The UMD PREDICTOR Pro system
Single Nucleotide Substitutions (SNP) represent the majority of human genetics variations with about 80,000 variants per human exome and more than 3,000,000 variations per human genome. SNPs also account for most human disease-causing mutations with approximately 56% of missense and nonsense mutations. If classifying nonsense mutations as disease-causing is trivial, the classification of missense or synonymous mutations is challenging.
The UMD-Predictor system is an innovative bioinformatics solution to predict the pathogenicity of any SNP from any human transcript. It relies on an original combinatorial approach that consistently outperformed other predictors as illustrated in the figure adapted from Salgado et al. 2016.
UMD Predictor Pro takes the unique combinatorial algorithm of UMD Predictor and adapts it to the GRCh38 reference genome (Ensembl 108 annotations). The addition of new parameters, such as those derived from DOLPHIN, enrich this algorithm and make it more efficient for all mutations including those localized in protein domains.
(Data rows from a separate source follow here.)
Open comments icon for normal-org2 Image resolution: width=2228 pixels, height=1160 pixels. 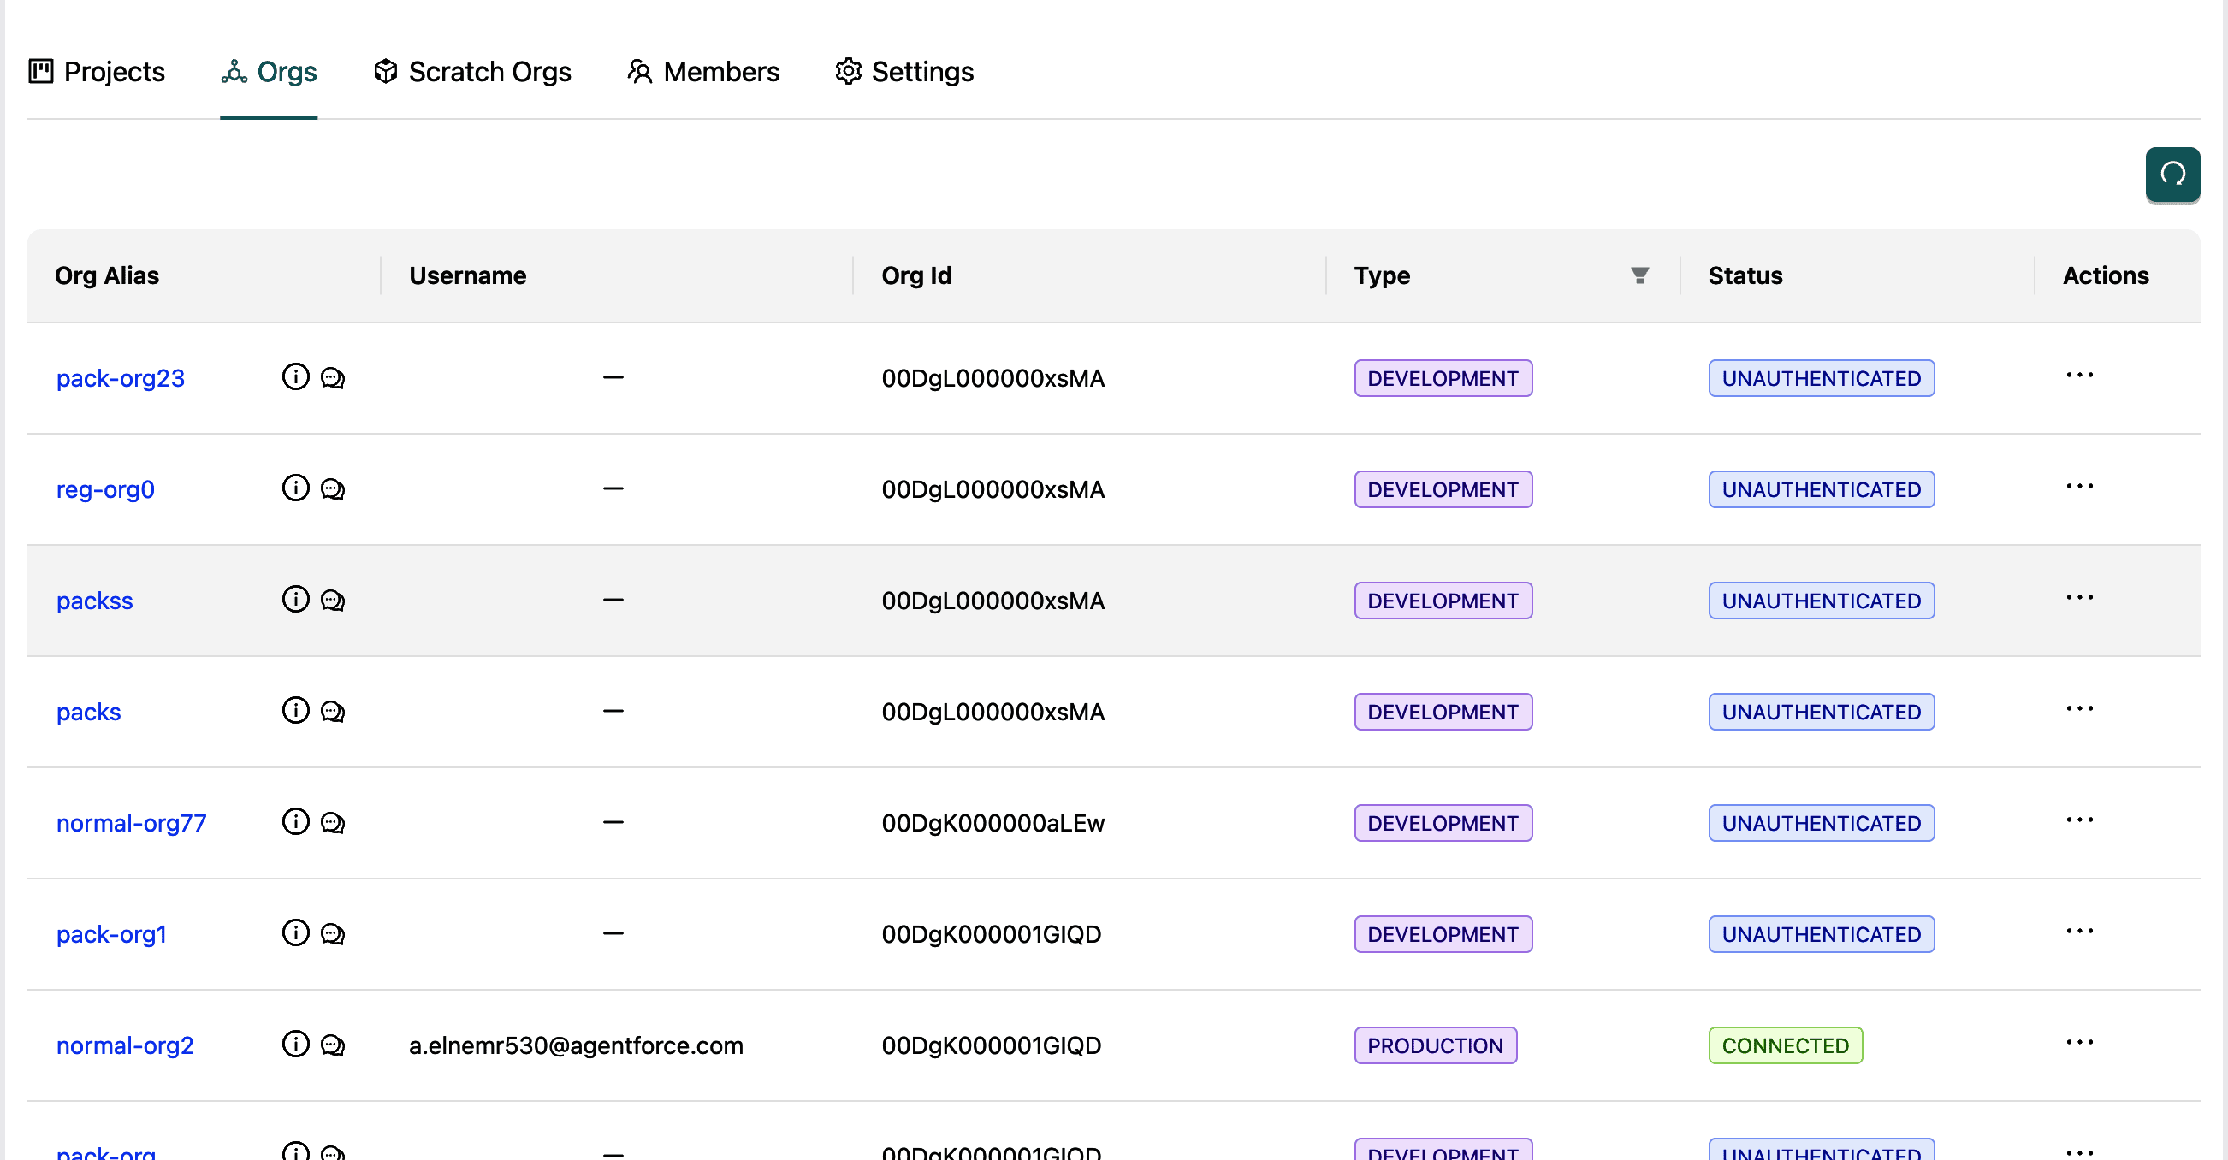(x=333, y=1045)
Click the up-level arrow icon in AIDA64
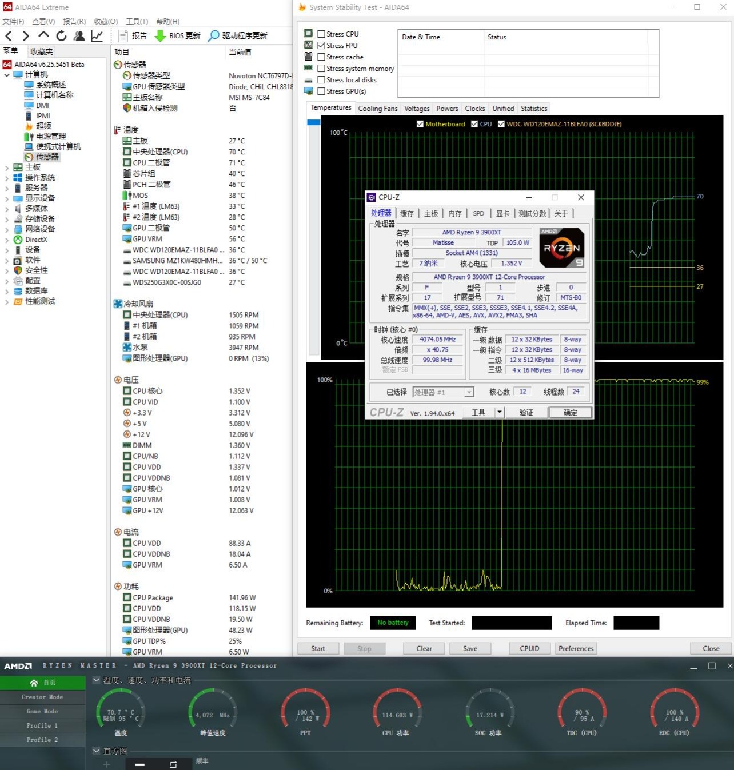This screenshot has width=734, height=770. click(44, 35)
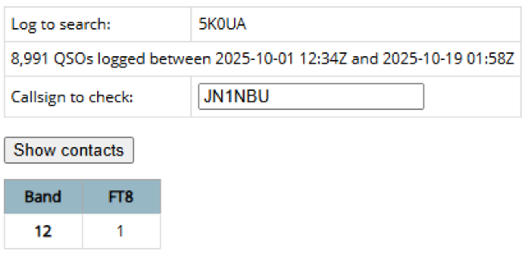
Task: Click the 12 band row cell
Action: pyautogui.click(x=43, y=231)
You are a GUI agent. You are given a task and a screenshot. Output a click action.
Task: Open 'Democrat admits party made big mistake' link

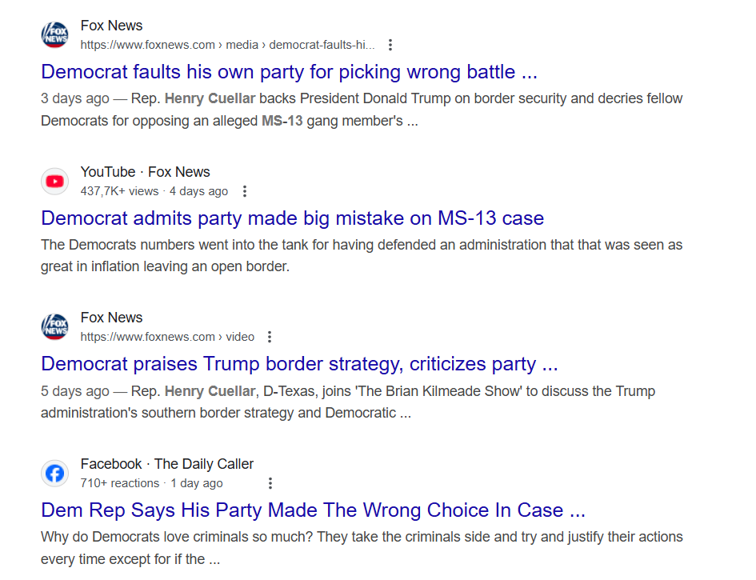(x=292, y=218)
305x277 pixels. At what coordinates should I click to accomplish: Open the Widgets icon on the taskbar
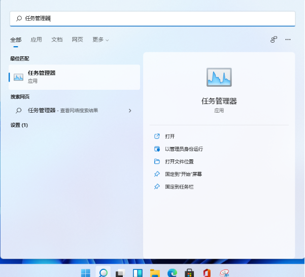138,273
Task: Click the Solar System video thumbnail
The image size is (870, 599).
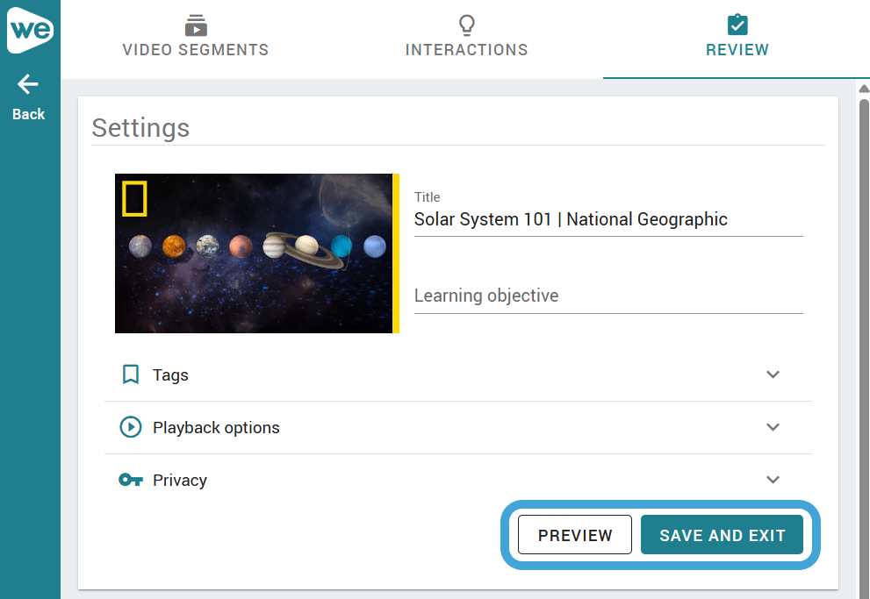Action: (257, 253)
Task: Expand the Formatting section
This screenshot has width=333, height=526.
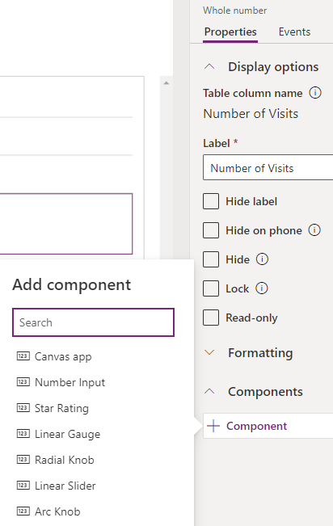Action: tap(209, 352)
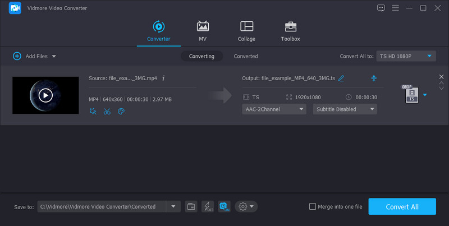This screenshot has height=226, width=449.
Task: Expand the Save to path dropdown
Action: (173, 206)
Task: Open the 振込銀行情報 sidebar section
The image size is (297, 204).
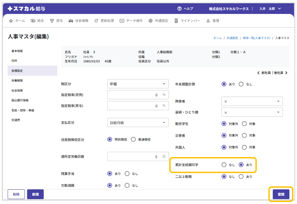Action: [20, 100]
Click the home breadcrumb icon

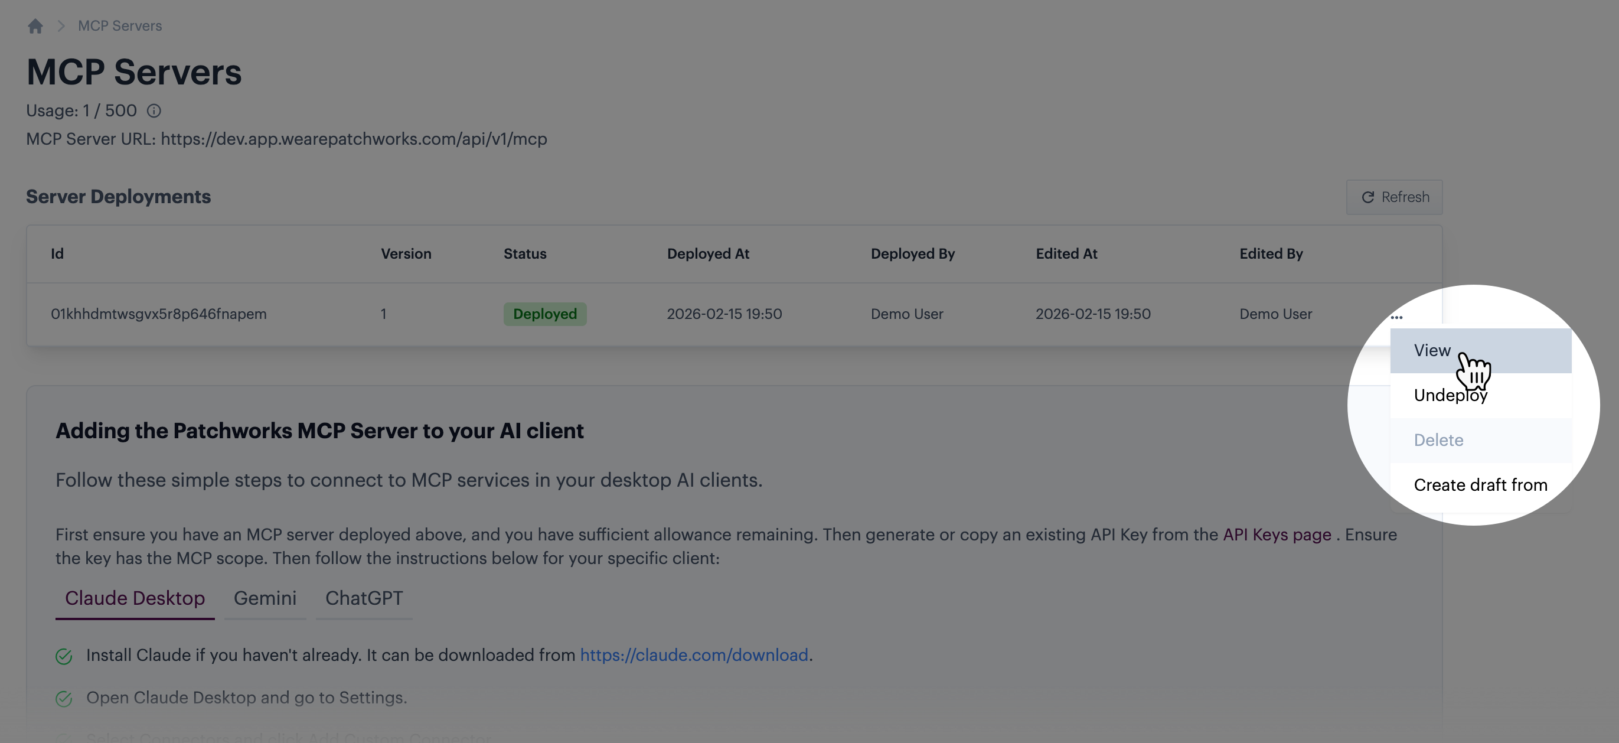click(35, 26)
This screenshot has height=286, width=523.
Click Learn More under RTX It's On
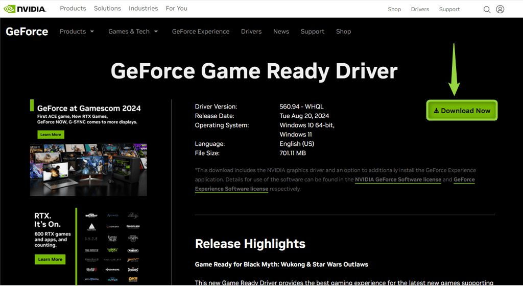click(50, 259)
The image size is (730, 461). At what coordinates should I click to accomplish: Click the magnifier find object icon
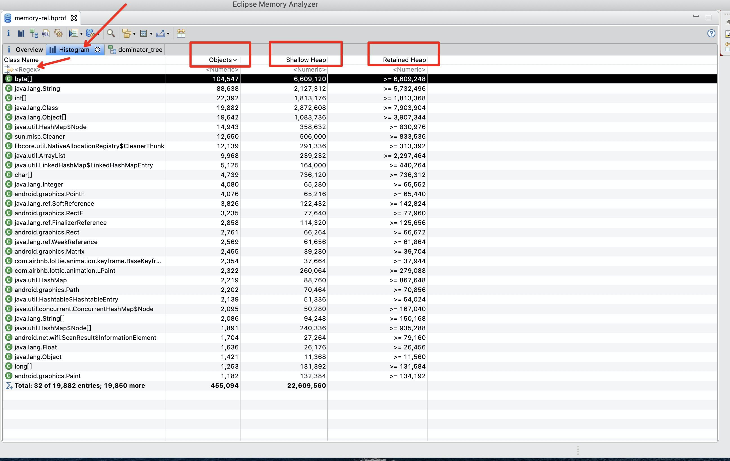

As illustrated in the following figures, UMD Predictor Pro outperforms all competing products for all missense mutations contained in ClinVar, and even more for those contained in protein domains that correspond to 40% of the proteins and where most disease-causing mutations are localized.
Even if some competitors have been trained directly on ClinVar, the untrained combinatorial algorithm of UMD Predictor Pro outperforms them both in terms of accuracy and in terms of Matthews correlation coefficient.
The UMD Predictor Pro algorithm combines the following features:
Blosum62 conservation matrix (global conservation)
Yu’s biochemical substitution matrix (based on 48 physicochemical properties of amino acids)
Protein key residues (both for structure or activity)
Predicted impact on splicing signals (splice sites and auxiliary sequences)
Variation frequency at the human population level
Conservation score in 100 species with Grantham’s substitution matrix (protein specific conservation)
For mutations localized in protein domains, the use of the DOLPHIN wt and ∆ scores
Each parameter has a different weight corresponding to its biological consequence. Thus the alteration of a wild type donor or acceptor splice site has a major weight, while the creation of a cryptic splice site is limited.
According to ACMG/AMP guidelines "most algorithms for missense variant prediction are 65-80% accurate when examining known disease variants. Most tools also tend to have a low specificity". As shown above, the UMD Predictor Pro system is the only one with an accuracy above 90% and a Matthews Correlation Coefficient (MCC) above 0.8 indicating the best sensitivity and specificity combination. These statistics bring in silico predictors to a new dimension.
The UMD Predictor Pro system is freely accessible to academics with a daily limit. It can be integrated in any bioinformatics pipeline through web services. Commercial entities can use UMD Predictor Pro thanks to an annual unlimited license.